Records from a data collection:
-=-=-=-=-

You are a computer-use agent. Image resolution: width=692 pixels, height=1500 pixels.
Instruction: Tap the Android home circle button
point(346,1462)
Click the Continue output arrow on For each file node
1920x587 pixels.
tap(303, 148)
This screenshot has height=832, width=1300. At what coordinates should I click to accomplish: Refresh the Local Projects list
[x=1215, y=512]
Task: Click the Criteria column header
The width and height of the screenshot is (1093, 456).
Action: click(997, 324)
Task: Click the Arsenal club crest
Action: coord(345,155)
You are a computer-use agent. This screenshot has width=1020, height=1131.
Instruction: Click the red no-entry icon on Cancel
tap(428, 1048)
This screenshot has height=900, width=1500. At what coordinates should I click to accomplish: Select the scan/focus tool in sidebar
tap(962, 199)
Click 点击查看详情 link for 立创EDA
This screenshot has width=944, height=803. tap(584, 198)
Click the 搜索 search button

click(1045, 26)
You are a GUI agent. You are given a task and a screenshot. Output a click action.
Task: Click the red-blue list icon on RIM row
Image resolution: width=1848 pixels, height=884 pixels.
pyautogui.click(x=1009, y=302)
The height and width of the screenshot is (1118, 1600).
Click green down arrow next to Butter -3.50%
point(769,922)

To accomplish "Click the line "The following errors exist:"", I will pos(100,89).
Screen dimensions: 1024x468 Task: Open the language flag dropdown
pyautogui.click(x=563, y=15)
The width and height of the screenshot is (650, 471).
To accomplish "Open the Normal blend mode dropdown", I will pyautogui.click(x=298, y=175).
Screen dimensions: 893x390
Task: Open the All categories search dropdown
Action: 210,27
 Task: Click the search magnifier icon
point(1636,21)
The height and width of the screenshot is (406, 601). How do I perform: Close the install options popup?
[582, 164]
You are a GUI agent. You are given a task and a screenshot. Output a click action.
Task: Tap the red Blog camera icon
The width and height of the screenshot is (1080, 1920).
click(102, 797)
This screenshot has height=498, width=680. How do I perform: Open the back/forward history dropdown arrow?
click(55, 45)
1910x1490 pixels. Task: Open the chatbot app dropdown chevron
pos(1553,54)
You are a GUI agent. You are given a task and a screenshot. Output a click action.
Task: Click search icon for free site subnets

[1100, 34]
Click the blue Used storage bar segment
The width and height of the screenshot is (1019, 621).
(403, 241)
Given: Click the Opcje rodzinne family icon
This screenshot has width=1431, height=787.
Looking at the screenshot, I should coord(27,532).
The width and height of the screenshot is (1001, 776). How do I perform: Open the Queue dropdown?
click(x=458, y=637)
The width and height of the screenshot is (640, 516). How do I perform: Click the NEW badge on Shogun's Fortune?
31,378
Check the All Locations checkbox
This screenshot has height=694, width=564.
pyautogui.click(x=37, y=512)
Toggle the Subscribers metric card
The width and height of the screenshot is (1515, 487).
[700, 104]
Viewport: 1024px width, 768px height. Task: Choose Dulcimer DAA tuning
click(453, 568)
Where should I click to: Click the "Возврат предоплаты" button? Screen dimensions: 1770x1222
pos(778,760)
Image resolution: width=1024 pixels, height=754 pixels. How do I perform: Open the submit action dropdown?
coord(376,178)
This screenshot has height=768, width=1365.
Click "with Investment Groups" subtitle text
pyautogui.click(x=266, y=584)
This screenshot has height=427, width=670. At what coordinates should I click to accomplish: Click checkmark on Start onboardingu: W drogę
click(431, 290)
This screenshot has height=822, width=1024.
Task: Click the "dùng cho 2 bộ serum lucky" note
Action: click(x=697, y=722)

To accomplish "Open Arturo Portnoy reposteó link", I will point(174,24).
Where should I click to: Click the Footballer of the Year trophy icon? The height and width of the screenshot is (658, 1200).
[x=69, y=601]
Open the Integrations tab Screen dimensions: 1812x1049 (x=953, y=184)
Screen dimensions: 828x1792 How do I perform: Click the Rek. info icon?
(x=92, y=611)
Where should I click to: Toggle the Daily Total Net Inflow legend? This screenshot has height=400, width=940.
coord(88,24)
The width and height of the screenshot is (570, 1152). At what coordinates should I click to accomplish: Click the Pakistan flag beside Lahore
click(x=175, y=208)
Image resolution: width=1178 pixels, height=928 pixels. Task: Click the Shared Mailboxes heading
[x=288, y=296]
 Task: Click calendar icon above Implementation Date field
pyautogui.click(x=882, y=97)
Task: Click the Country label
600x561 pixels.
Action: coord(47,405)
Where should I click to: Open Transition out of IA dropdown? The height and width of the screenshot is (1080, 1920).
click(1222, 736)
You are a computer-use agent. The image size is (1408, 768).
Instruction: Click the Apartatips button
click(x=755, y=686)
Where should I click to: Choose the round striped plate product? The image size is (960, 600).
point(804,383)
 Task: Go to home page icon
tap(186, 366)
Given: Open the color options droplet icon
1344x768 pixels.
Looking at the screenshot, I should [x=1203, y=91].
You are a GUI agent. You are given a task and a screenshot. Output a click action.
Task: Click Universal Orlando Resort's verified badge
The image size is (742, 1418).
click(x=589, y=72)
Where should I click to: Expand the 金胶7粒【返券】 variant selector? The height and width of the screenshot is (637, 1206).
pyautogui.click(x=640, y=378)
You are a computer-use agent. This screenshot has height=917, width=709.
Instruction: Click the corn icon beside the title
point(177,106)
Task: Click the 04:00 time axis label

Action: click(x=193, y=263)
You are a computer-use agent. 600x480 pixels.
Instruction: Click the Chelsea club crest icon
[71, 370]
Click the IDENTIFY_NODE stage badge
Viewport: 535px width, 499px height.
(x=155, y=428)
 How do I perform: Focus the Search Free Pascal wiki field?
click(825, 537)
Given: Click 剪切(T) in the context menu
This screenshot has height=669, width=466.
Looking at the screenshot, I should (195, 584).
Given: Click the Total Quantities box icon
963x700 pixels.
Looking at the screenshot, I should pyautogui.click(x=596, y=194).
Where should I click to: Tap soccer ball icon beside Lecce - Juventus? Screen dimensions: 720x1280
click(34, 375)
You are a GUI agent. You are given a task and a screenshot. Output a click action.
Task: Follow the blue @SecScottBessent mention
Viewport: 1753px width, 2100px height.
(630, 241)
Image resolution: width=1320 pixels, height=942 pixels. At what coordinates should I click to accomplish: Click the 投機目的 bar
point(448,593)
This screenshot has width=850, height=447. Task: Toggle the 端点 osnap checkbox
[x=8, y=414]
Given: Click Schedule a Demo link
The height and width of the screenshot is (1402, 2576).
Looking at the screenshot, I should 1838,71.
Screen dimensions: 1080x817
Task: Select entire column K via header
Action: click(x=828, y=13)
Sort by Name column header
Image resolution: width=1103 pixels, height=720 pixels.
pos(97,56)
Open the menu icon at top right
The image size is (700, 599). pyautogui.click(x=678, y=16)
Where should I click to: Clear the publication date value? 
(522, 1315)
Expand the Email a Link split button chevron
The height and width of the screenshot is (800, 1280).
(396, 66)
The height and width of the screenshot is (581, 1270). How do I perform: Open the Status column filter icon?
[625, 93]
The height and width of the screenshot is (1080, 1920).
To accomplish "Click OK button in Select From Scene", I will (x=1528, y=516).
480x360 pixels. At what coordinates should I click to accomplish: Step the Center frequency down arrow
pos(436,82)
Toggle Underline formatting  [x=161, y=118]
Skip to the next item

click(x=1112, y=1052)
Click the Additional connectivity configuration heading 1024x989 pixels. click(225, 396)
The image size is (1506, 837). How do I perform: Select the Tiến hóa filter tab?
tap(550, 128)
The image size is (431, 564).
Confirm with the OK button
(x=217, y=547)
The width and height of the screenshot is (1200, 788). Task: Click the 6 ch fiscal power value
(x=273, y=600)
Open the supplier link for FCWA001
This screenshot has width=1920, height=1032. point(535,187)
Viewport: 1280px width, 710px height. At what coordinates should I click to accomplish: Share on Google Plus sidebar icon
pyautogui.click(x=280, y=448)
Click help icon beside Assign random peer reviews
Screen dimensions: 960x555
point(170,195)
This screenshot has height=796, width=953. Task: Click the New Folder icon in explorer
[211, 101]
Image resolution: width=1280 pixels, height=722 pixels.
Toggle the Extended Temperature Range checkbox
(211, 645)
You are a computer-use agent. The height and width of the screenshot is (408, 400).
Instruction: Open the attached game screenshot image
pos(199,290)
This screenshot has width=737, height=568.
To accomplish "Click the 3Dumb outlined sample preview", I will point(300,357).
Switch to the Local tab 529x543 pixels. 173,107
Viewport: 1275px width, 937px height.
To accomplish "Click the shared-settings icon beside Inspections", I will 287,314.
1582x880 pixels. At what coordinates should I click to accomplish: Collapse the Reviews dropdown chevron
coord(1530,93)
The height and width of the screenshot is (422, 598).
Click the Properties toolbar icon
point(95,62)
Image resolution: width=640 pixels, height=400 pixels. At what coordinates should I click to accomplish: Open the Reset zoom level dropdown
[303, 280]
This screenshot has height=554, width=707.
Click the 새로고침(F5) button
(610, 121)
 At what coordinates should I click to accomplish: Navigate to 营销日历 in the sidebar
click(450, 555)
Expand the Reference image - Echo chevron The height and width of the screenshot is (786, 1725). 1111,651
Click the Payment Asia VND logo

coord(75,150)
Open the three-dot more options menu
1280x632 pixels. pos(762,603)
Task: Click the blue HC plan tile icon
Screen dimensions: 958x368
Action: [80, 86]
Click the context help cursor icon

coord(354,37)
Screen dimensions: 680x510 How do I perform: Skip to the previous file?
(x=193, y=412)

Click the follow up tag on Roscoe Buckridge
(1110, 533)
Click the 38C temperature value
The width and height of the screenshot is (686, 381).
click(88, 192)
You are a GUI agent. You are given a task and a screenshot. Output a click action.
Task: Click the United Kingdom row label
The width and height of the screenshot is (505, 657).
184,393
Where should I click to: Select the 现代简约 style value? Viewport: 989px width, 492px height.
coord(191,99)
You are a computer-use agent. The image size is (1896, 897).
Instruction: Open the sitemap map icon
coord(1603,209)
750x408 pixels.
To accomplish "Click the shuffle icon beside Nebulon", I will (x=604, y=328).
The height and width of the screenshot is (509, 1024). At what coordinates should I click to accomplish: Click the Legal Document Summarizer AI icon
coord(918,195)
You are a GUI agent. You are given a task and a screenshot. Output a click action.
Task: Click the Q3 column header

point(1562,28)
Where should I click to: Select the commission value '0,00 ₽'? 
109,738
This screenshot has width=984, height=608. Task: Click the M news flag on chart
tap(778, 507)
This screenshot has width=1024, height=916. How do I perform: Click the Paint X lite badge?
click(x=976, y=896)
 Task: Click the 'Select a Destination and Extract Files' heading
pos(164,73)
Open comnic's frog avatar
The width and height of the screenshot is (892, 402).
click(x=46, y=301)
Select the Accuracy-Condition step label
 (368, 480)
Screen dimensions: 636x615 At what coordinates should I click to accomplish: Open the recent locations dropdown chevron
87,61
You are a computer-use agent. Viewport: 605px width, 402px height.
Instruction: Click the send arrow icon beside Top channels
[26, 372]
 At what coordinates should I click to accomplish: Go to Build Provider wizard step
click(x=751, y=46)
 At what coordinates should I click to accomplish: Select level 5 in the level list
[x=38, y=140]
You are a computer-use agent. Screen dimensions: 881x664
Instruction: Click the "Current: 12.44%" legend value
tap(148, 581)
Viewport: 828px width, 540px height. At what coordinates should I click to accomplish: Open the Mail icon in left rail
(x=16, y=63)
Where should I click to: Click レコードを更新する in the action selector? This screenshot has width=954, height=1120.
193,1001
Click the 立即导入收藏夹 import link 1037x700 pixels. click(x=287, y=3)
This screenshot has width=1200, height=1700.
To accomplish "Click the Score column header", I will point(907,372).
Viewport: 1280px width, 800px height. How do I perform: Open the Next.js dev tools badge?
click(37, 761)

-=-=-=-=-

WHAT TO WORK ON: Restate the data word for word. Begin at its first line, end at the line that contains "Task: Click the Criteria column header", and include both.

RESULT FOR THIS TASK:
You are a computer-use agent. Image resolution: width=692 pixels, height=1500 pixels.
Instruction: Tap the Android home circle button
point(346,1462)
Click the Continue output arrow on For each file node
1920x587 pixels.
tap(303, 148)
This screenshot has height=832, width=1300. At what coordinates should I click to accomplish: Refresh the Local Projects list
[x=1215, y=512]
Task: Click the Criteria column header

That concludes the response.